Они вернулись домой с креслом. Около входной двери, на улице, Савальса попросил свою жену сесть в него, чтобы внести ее в дом вместе с креслом. Эмилия уступила его желанию с необычной торжественностью. Она аккуратно расправила складки на юбке, подняла вверх ноги, закрыла глаза и сказала, что готова. Савальса увидел дрожь ее темных ресниц и, прежде чем поднять ее, склонился к ее губам, шепчущим что-то вроде молитвы. Почувствовав его рядом, Эмилия выдала ему поцелуй, как чек с непроставленной суммой. Эта минута блаженства была пьянящей и дерзкой. Потом он поднял кресло и вошел в дом с этим военным трофеем из горя и счастья, который жизнь отдала ему в руки от щедрот своих.

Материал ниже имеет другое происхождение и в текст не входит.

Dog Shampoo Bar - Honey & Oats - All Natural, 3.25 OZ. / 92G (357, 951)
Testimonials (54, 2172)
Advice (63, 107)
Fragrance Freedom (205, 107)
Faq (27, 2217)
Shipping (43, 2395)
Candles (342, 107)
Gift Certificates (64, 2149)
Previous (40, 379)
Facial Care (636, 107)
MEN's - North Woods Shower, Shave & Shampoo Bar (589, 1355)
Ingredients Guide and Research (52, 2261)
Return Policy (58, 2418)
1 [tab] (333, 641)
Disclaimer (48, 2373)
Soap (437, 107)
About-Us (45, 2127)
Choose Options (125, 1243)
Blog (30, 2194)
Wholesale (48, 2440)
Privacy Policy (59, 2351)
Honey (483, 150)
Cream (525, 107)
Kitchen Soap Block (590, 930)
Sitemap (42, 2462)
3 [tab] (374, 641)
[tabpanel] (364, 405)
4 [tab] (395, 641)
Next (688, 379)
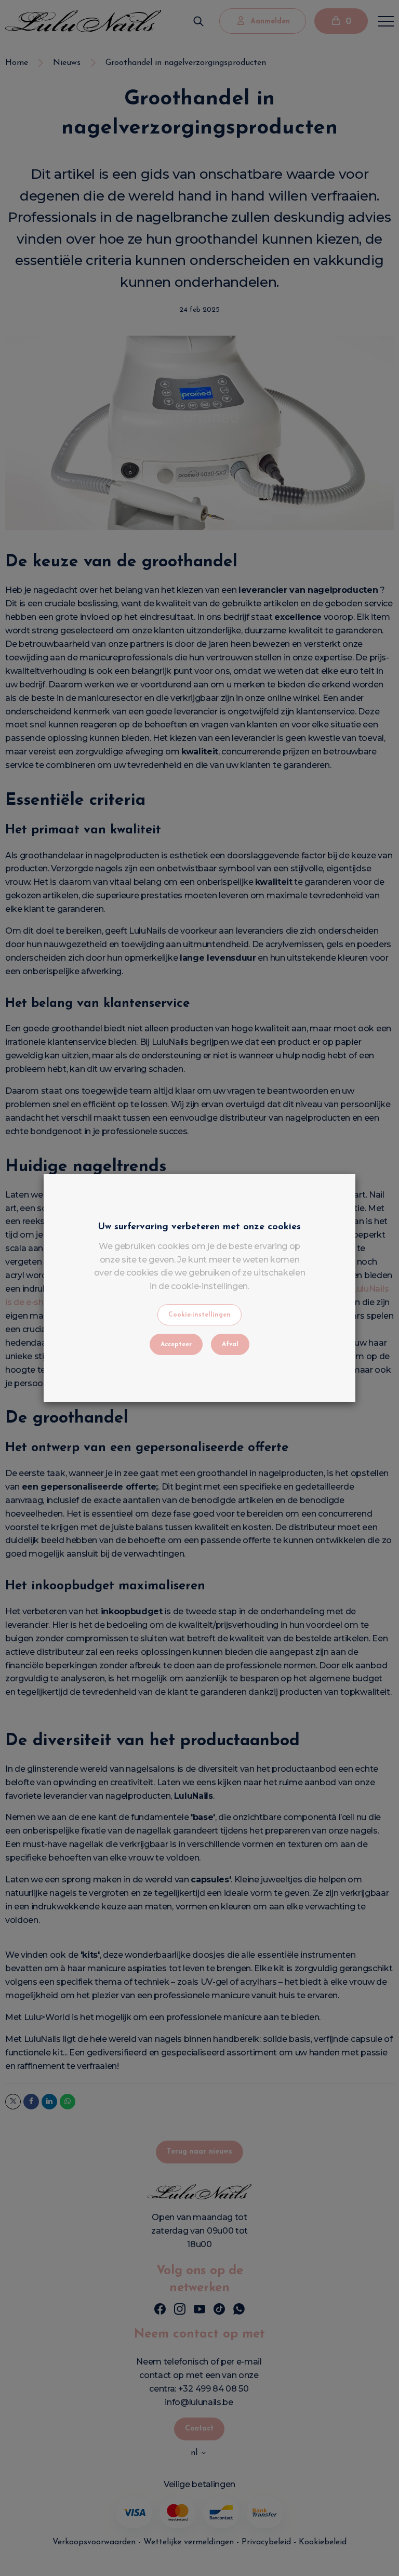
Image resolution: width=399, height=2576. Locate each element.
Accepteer (176, 1345)
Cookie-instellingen (199, 1315)
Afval (230, 1345)
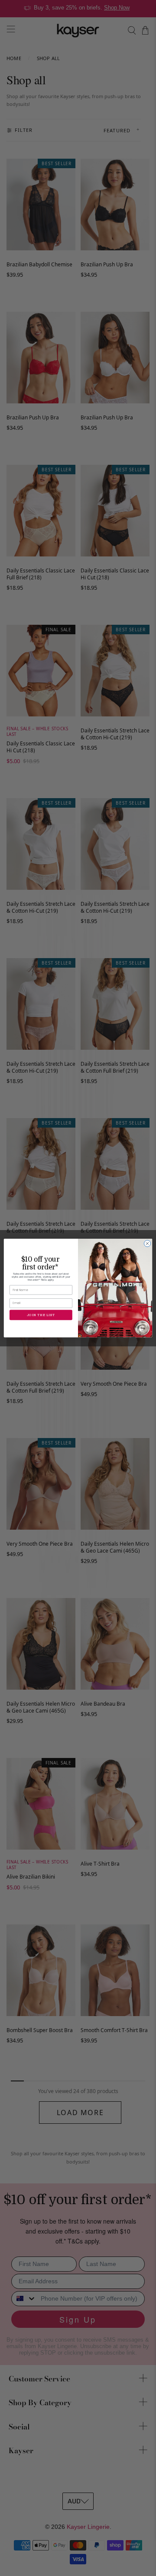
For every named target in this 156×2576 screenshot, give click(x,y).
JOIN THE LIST (41, 1315)
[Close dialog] (147, 1243)
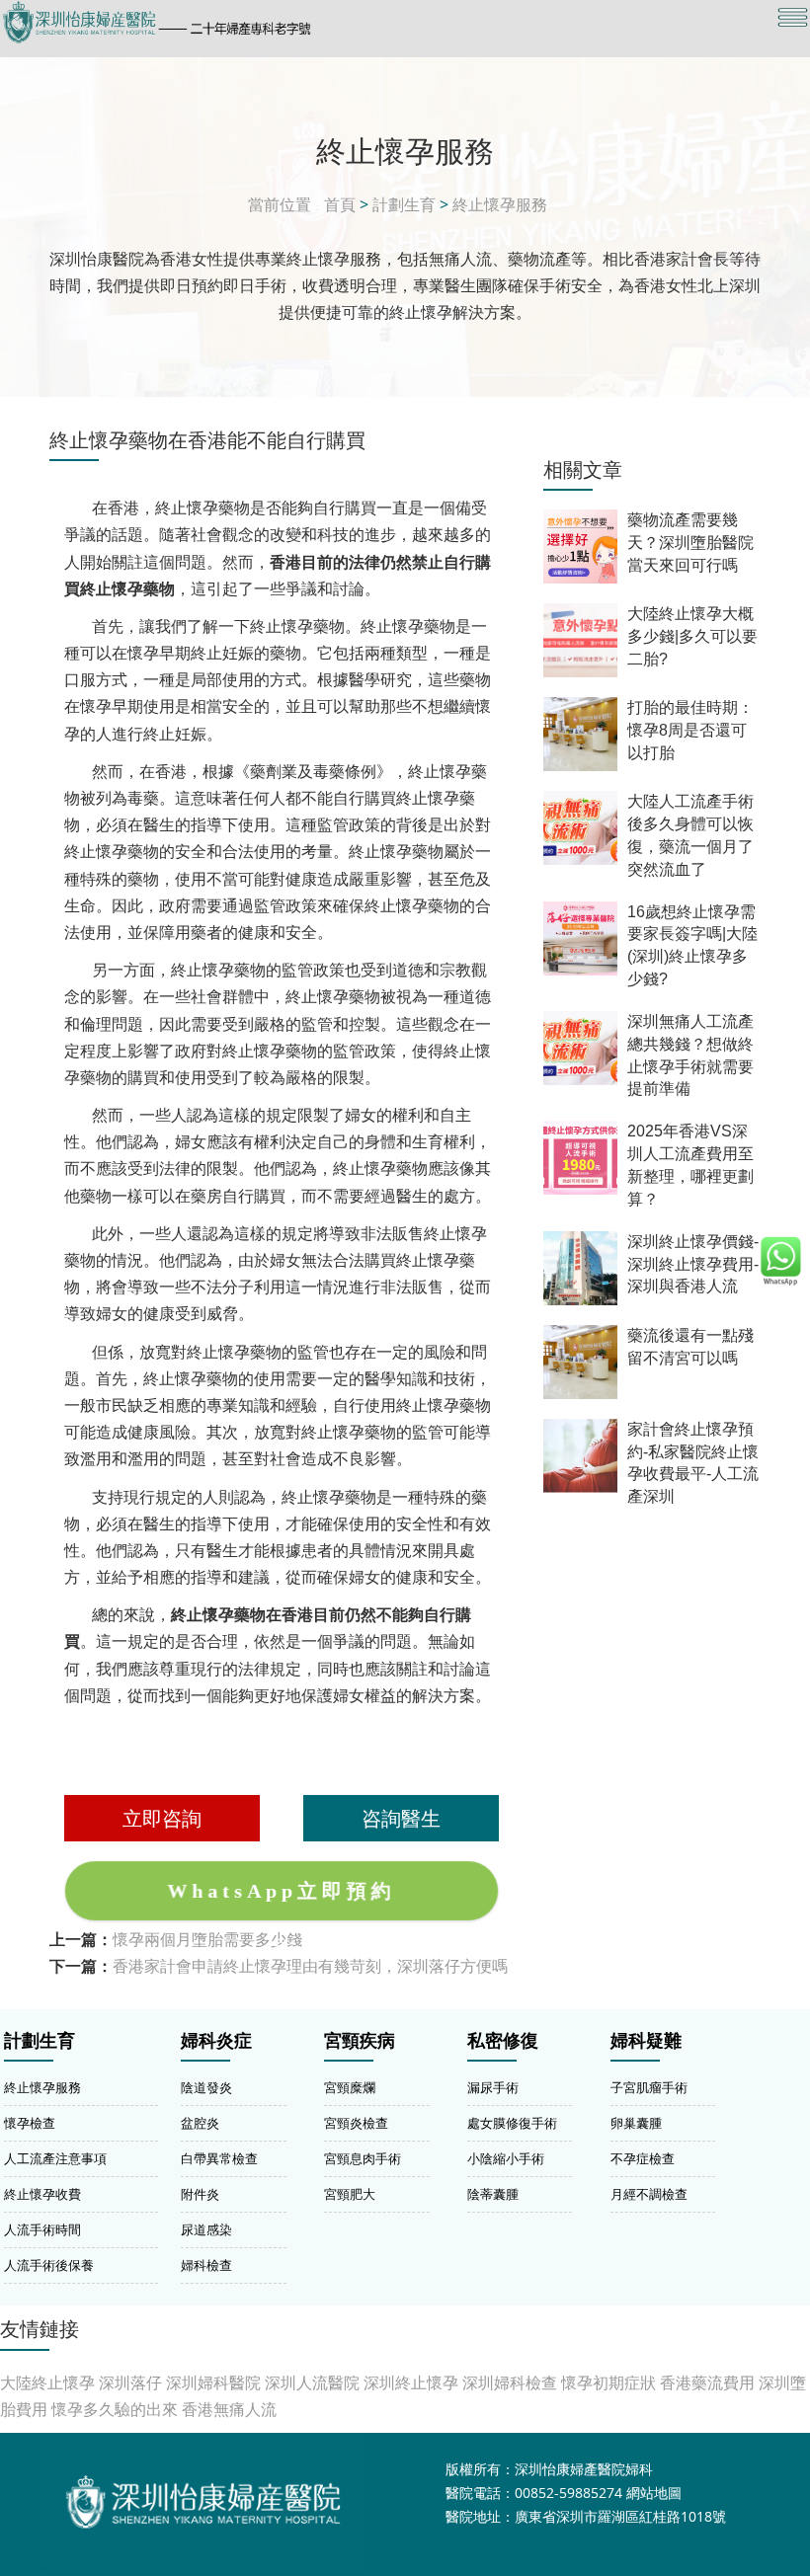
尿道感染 (206, 2229)
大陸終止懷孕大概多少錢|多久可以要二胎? (692, 636)
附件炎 (200, 2194)
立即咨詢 (162, 1818)
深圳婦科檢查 (509, 2382)
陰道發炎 (206, 2087)
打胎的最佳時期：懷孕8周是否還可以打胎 (690, 730)
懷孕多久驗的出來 (114, 2409)
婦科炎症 (216, 2041)
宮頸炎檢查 (356, 2123)
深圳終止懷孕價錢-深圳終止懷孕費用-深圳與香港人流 (693, 1264)
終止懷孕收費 (42, 2194)
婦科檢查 (206, 2265)
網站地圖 (654, 2492)
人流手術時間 (42, 2229)
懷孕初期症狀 (608, 2382)
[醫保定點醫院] (283, 22)
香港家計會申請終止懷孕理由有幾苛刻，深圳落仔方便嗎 (310, 1966)
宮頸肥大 (349, 2194)
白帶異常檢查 (219, 2158)
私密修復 (502, 2041)
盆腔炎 (200, 2123)
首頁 (340, 204)
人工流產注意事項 (55, 2158)
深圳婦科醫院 (213, 2382)
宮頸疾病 (359, 2041)
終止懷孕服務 (499, 204)
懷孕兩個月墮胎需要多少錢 (207, 1939)
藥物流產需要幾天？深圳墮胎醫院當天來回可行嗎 (690, 542)
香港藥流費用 (707, 2382)
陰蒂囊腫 (493, 2194)
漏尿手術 (493, 2087)
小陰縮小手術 (505, 2158)
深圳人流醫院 (312, 2382)
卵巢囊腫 (636, 2123)
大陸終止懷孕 (47, 2382)
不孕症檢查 (642, 2158)
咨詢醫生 (401, 1818)
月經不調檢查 (649, 2194)
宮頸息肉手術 (362, 2158)
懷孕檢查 (29, 2123)
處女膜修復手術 (512, 2123)
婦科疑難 (646, 2041)
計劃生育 (404, 204)
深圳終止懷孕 (411, 2382)
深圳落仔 (130, 2382)
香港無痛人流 (229, 2409)
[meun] (792, 17)
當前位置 (279, 204)
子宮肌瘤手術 (649, 2087)
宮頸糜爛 (349, 2087)
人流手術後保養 (49, 2265)
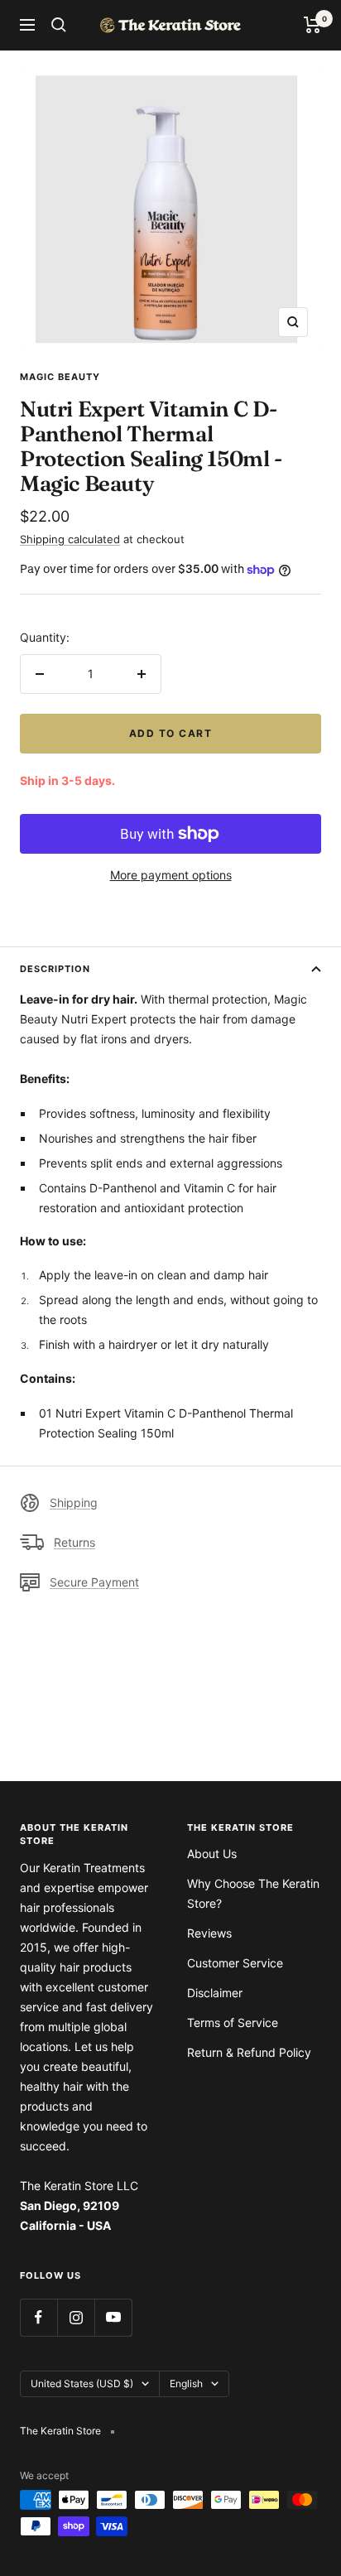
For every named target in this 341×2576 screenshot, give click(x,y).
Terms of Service (232, 2022)
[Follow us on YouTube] (113, 2317)
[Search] (58, 24)
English (186, 2383)
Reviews (209, 1933)
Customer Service (235, 1963)
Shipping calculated (70, 539)
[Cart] (312, 25)
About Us (212, 1854)
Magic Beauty (60, 377)
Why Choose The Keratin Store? (253, 1893)
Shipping (74, 1502)
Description (55, 969)
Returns (74, 1542)
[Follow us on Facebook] (38, 2317)
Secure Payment (94, 1582)
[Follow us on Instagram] (75, 2317)
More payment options (171, 875)
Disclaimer (215, 1993)
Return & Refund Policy (249, 2052)
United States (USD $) (82, 2383)
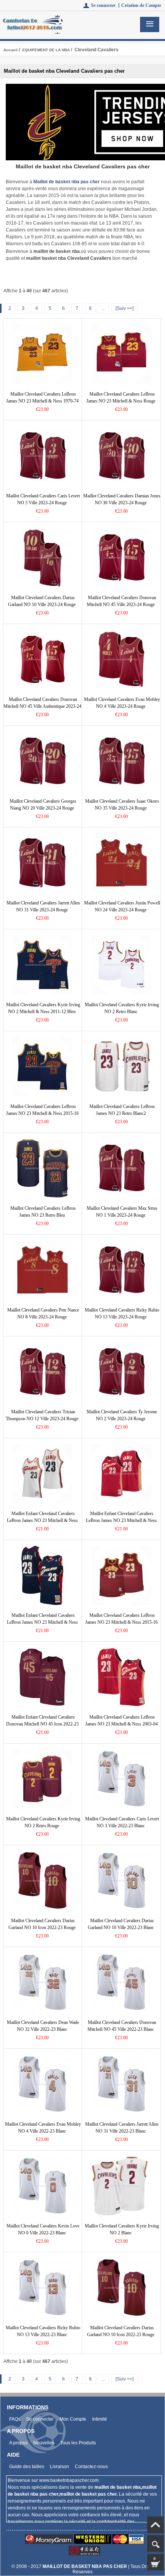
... (103, 308)
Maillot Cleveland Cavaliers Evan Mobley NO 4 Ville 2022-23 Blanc (43, 2127)
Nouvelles (43, 2443)
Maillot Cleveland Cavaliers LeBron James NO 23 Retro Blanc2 (122, 1110)
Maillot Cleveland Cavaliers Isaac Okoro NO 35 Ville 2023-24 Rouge (122, 804)
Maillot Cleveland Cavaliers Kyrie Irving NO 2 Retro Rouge (43, 1822)
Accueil (10, 50)
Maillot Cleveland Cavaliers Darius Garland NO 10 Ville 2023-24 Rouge (42, 601)
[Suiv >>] (125, 308)
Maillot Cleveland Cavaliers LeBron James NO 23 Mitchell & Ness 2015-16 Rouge (121, 1622)
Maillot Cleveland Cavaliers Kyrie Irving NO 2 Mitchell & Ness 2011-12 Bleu (43, 1008)
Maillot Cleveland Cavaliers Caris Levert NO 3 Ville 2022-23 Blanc (122, 1822)
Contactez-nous (91, 2466)
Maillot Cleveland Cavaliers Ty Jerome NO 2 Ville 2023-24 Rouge (122, 1415)
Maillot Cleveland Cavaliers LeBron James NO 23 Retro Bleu (43, 1212)
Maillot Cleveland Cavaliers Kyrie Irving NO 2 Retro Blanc (122, 1008)
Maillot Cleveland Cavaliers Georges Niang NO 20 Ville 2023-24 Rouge (43, 804)
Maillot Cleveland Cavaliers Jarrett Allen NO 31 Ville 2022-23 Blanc (121, 2127)
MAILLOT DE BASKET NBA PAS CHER (85, 2566)
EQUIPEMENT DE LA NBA (46, 50)
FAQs (14, 2419)
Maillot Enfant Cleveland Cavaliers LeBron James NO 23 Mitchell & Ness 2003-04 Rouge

Это был длинный день. Накануне ночью одна роженица решила, что неплохо бы родить тройню, потом привезли мужчину, которому кум отхватил полруки своим мачете, и в довершение всего мадам Море почти что приползла около часа с приступом аппендицита, крича от боли, и они стали ее оперировать, хотя и не были уверены, что она выживет. Мадам Море была симпатичной и ласковой старушкой, чья слава европейской проститутки сорок лет назад привлекала в Пуэблу мужчин из всех частей страны. Со временем она стала чем-то вроде местной чудачки, готовой всем рассказывать, что звание «европейская» пришло к ней от одного зуава, который после ночи на циновке с одной из жительниц Сакапоастла, оставил в ее животе семя, из которого появилась девочка с зелеными глазами и светлыми волосами, чье рождение стало позором для всей деревни. В ужасе, что породила подобную диковину, ее мать поехала в город, чтобы отдать ее какому-нибудь несчастному с такой же светлой кожей, как у нее. Единственным заведением с белыми людьми, куда она смогла беспрепятственно проникнуть в одиннадцать часов утра, оказался уважаемый публичный дом около вокзала. Там, посреди комнаты, где спали белые женщины, она оставила свою спящую девочку в полной уверенности, что никому из них не покажутся странными цвет ее кожи и ее черты. Эмилия и Антонио приняли ее в первый же день, когда она пришла на консультацию, несмотря на ее нелестную славу. И с тех пор они любили послушать ее поговорки и подробные описания половых достоинств всех, кто когда-нибудь прижимался к густым волосам женщины из Сакапоастла, покрывавшим ее белейший бретонский лобок.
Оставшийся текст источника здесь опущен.